START Data for analysis

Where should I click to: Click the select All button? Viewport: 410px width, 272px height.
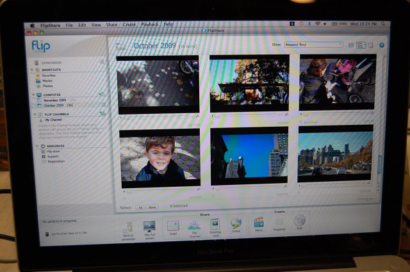click(x=140, y=207)
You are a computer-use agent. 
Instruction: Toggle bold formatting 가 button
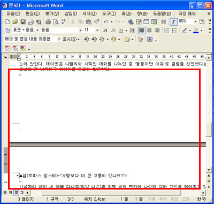(105, 31)
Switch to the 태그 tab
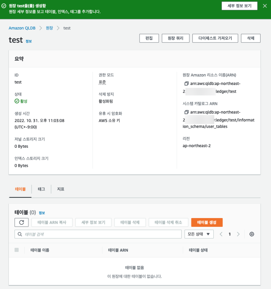Viewport: 271px width, 289px height. (x=41, y=189)
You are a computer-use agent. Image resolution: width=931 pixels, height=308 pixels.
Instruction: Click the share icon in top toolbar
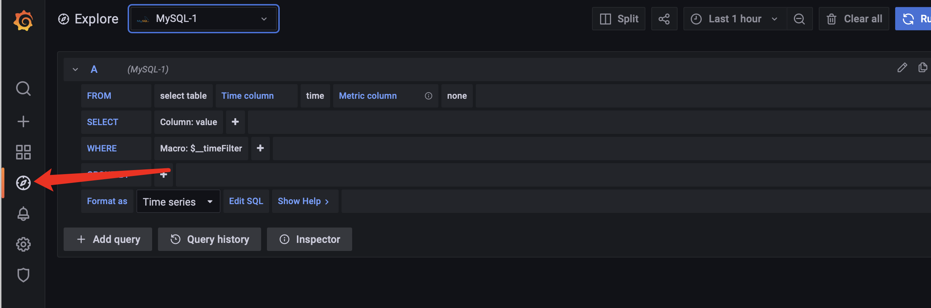[x=664, y=19]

END Data for analysis

### Problem requirements
Only the lines from the one with "Instruction: Click the" through the end of the listing should be transcribed, exactly and without pictures.

### Solution to the exercise
Instruction: Click the share icon in top toolbar
[x=664, y=19]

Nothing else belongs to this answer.